:: Exercise aim ::
Beginning with the line that has "729x426 pixels." and ending with the line that has "Given: Disable TLS/SSL verwenden for port 465", retype the entries below exactly, except for the pictures.

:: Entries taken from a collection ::
-*-

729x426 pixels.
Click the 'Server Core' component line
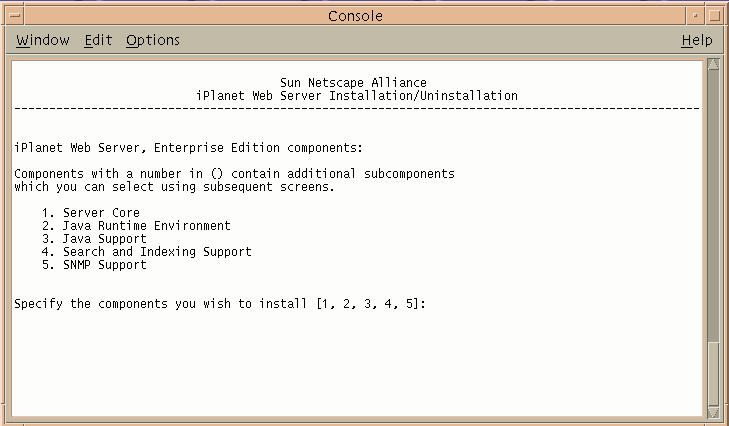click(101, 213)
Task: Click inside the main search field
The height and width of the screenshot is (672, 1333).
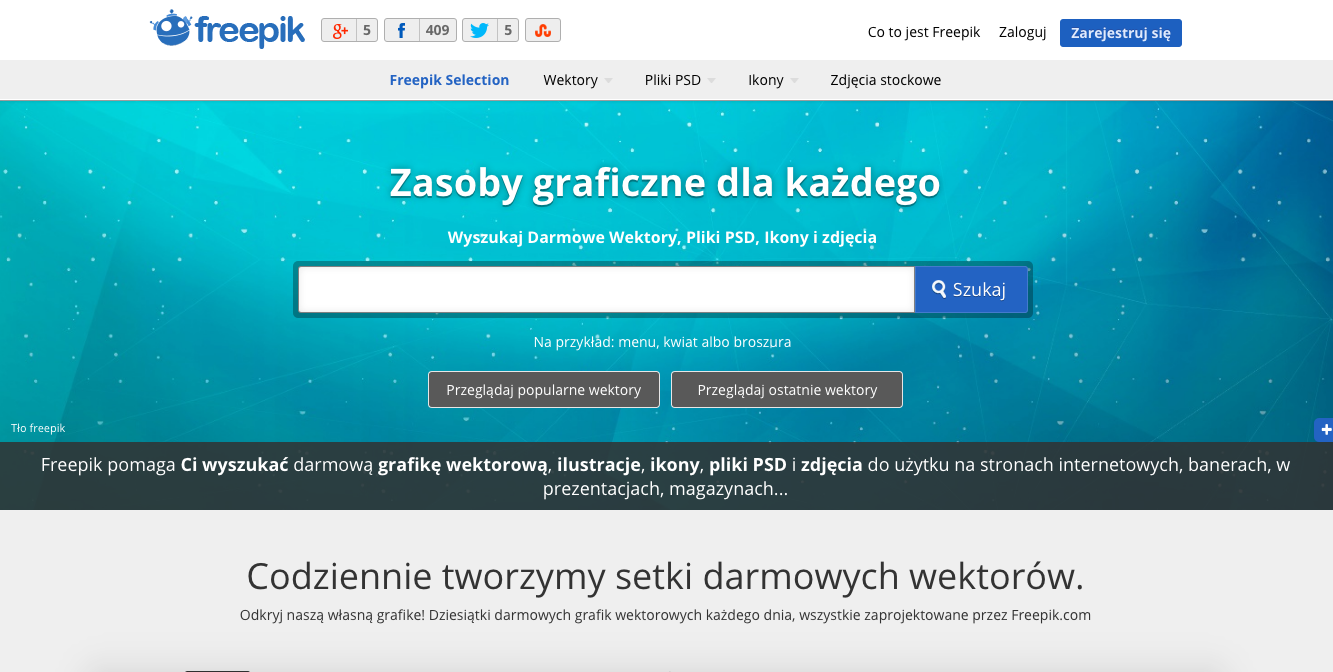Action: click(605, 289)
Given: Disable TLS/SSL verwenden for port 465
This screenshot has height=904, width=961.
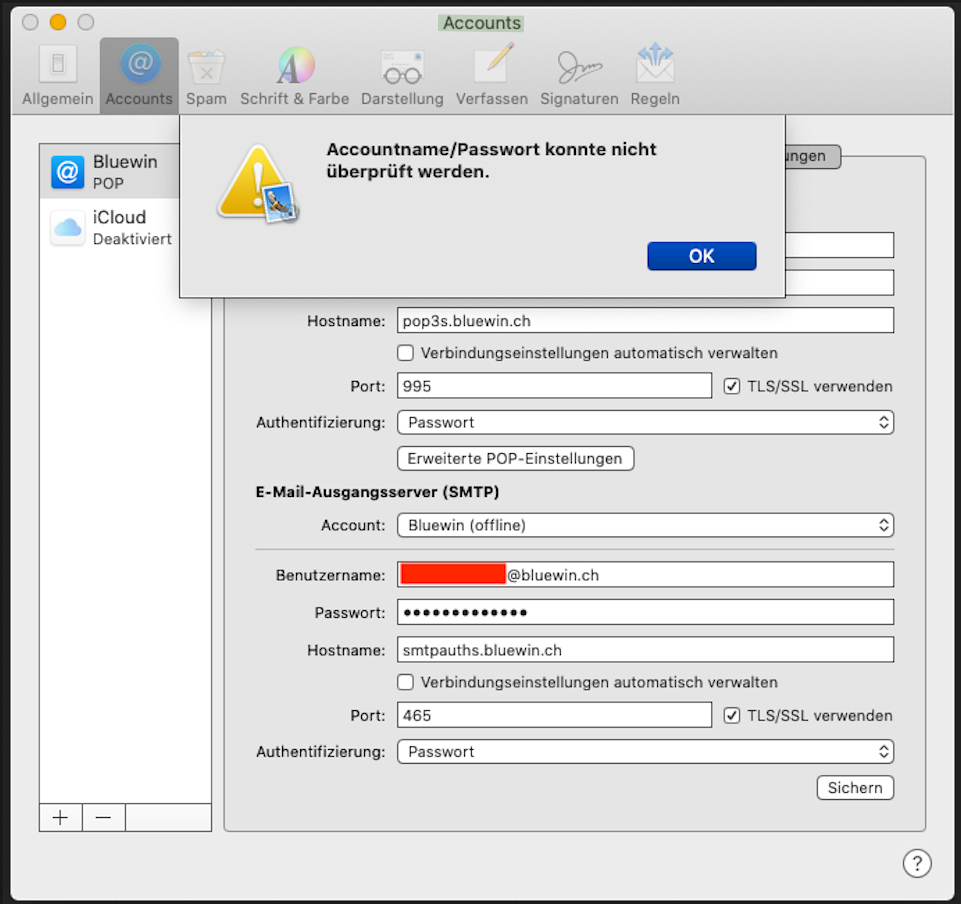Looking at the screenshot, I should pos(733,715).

-*-

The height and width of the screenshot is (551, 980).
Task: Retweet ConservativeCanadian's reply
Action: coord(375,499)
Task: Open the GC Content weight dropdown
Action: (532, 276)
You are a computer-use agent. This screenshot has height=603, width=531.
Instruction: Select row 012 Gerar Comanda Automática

-*-

:: Result of this task ::
729x426 pixels.
Click the 'Server Core' component line
click(101, 213)
Task: Click inside the main search field
The height and width of the screenshot is (672, 1333).
Action: click(605, 289)
Given: Disable TLS/SSL verwenden for port 465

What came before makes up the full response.